Por eso, Cristo, después de exhalar su espíritu sobre los apóstoles, explica el significado de su gesto: «Recibid el Espíritu Santo: a quienes perdonéis los pecados les quedan perdonados; a quienes se los retengáis les quedan retenidos». Sólo el Espíritu puede devolver al hombre la paz perdida por el pecado de Adán en el paraíso. Sólo el Espíritu puede realizar el milagro de la nueva creación, que permite al hombre pasear por el jardín del Edén, dialogando con Dios, a la brisa de la tarde, como hacían a diario Adán y Eva. El mismo Espíritu de Dios que convirtió el caos inicial en cosmos bello y ordenado, es el que, por el soplo de Cristo, recrea a los apóstoles y los convierte en instrumentos de su gracia.

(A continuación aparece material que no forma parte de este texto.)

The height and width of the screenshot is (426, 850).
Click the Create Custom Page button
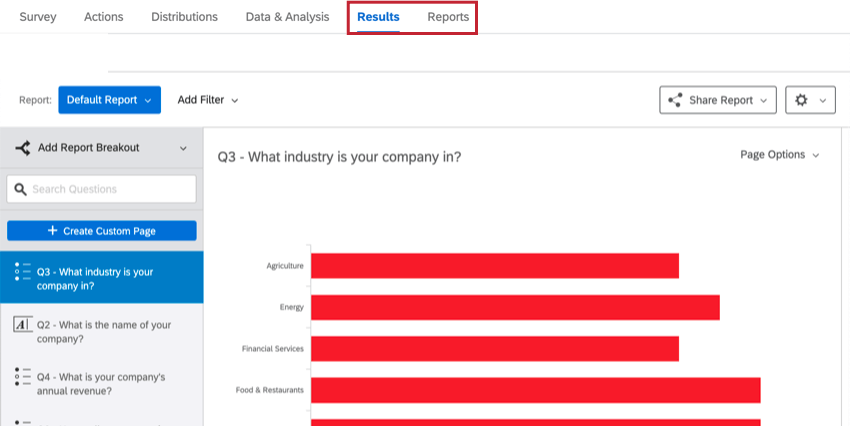tap(102, 231)
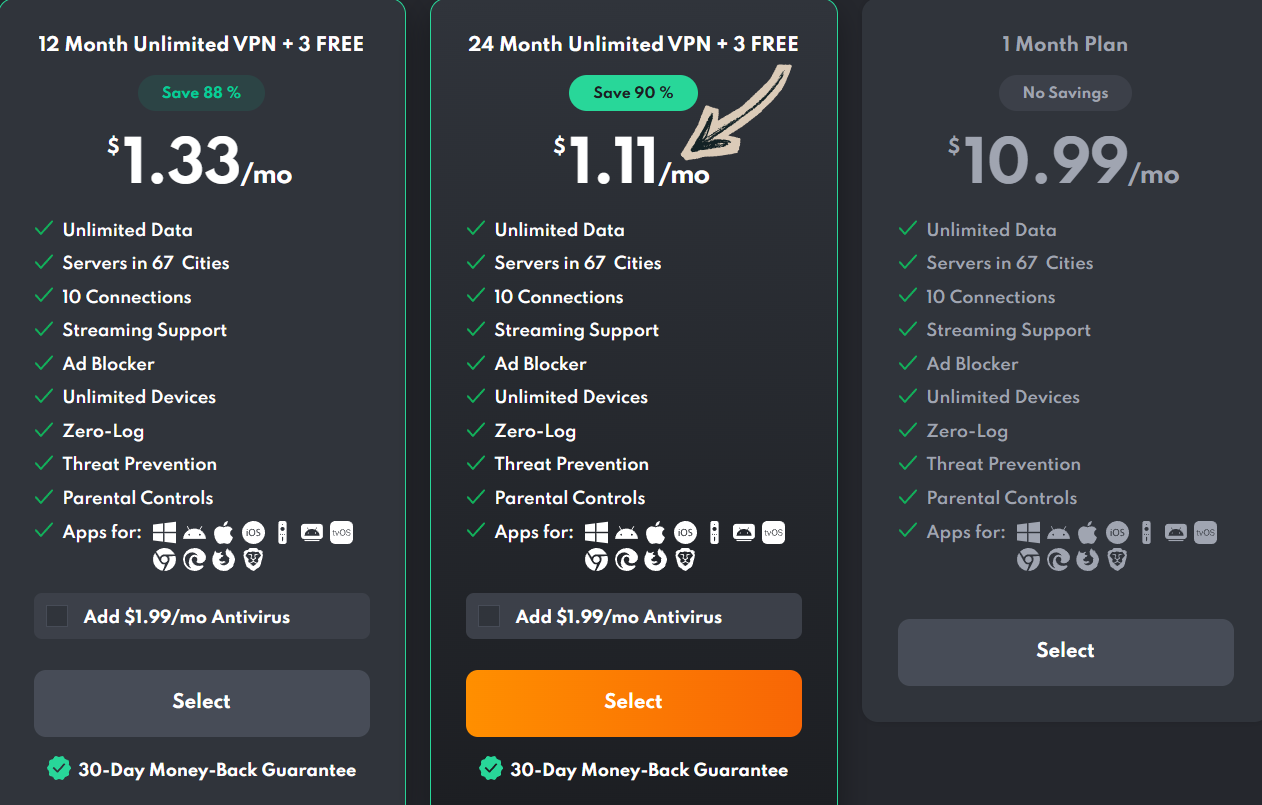Click Select on the 1 Month Plan
The height and width of the screenshot is (805, 1262).
click(1065, 651)
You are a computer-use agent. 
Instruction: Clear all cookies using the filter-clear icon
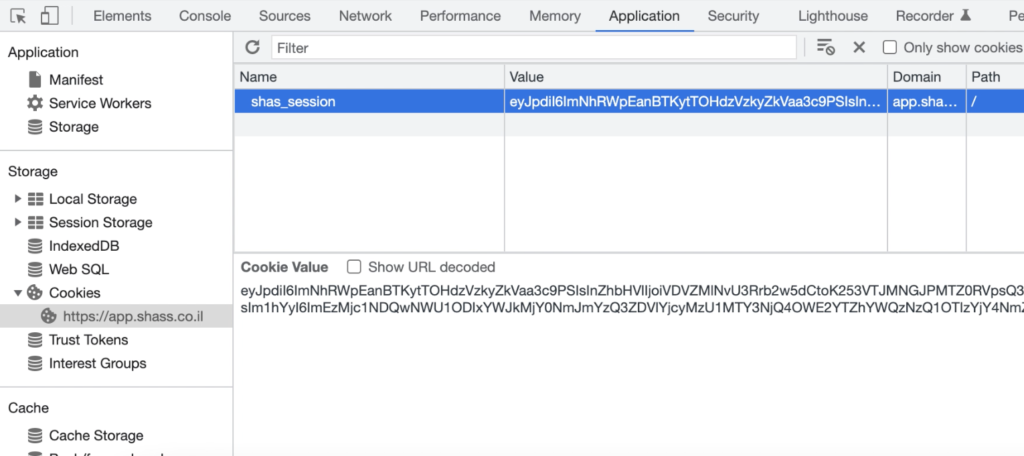coord(825,47)
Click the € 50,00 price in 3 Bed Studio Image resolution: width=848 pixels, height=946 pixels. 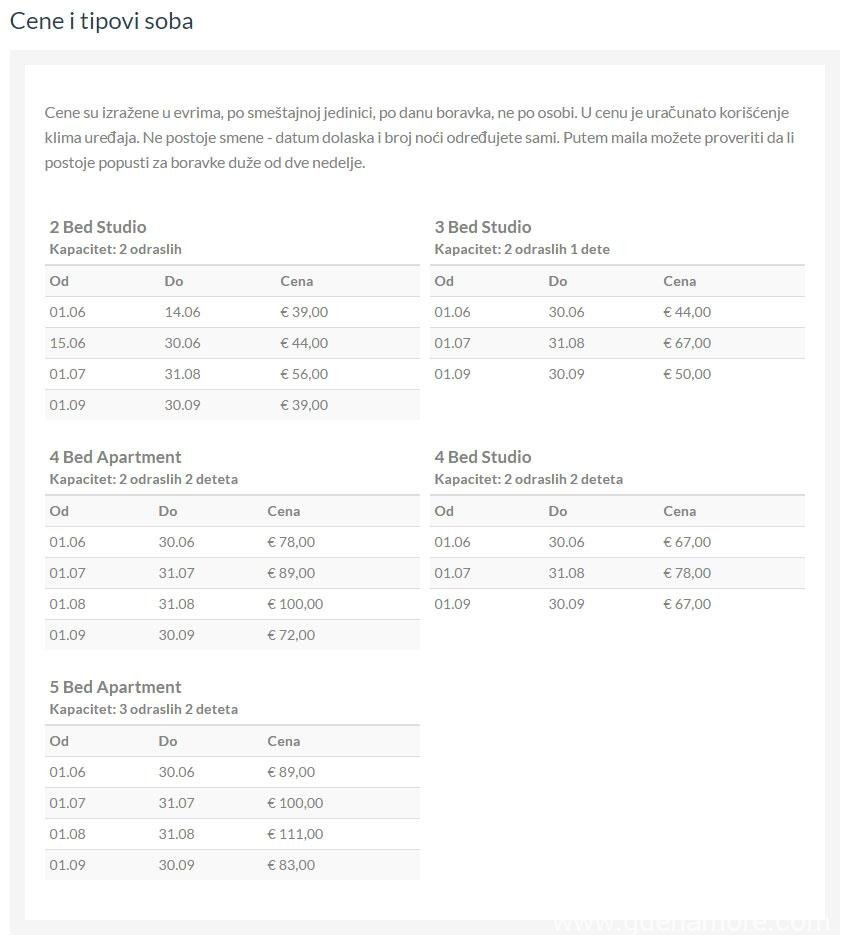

 Ser cristiano es vivir bajo la acción del Espíritu de Dios. Así lo afirma san Pablo: «Los que se dejan llevar por el Espíritu de Dios, esos son hijos de Dios» (Rom 8,14). No somos esclavos de la carne para dejarnos llevar por sus impulsos y pasiones. Hemos recibido el Espíritu de la libertad, que nos hace libres. El hombre se deja llevar con frecuencia de su condición terrena, material —lo que la Escritura llama carne—, y experimenta la esclavitud que le atrae hacia la muerte. Vive con «el corazón encorvado sobre sí mismo», según la expresión de san Agustín. El Espíritu de Dios, por el contrario, nos descentra de nosotros mismos, nos atrae hacia la Vida del Resucitado. Por eso, el Espíritu y la carne siempre están en lucha permanente.  Y para salir victoriosos de esta lucha, el Espíritu viene en ayuda de nuestra necesidad. Y gime en nosotros con gemidos inefables hasta llevarnos a la plena libertad de los hijos de Dios.

 Nada es el hombre sin el aliento de Dios. Si lo retira de nuestro barro, volvemos al polvo. Si lo retira de nuestra alma, perdemos la batalla contra la carne, y hasta lo más espiritual de nuestra vida se convierte en «mundanidad espiritual», como dice el Papa Francisco. Era necesario Pentecostés, el bautismo del Espíritu. Era necesario que el viento, el fuego y las lenguas descendieran sobre los apóstoles y naciera la Iglesia, la casa donde el hombre, que es barro, llegara a ser «hombre espiritual», que se deja llevar siempre por el Espíritu de Dios.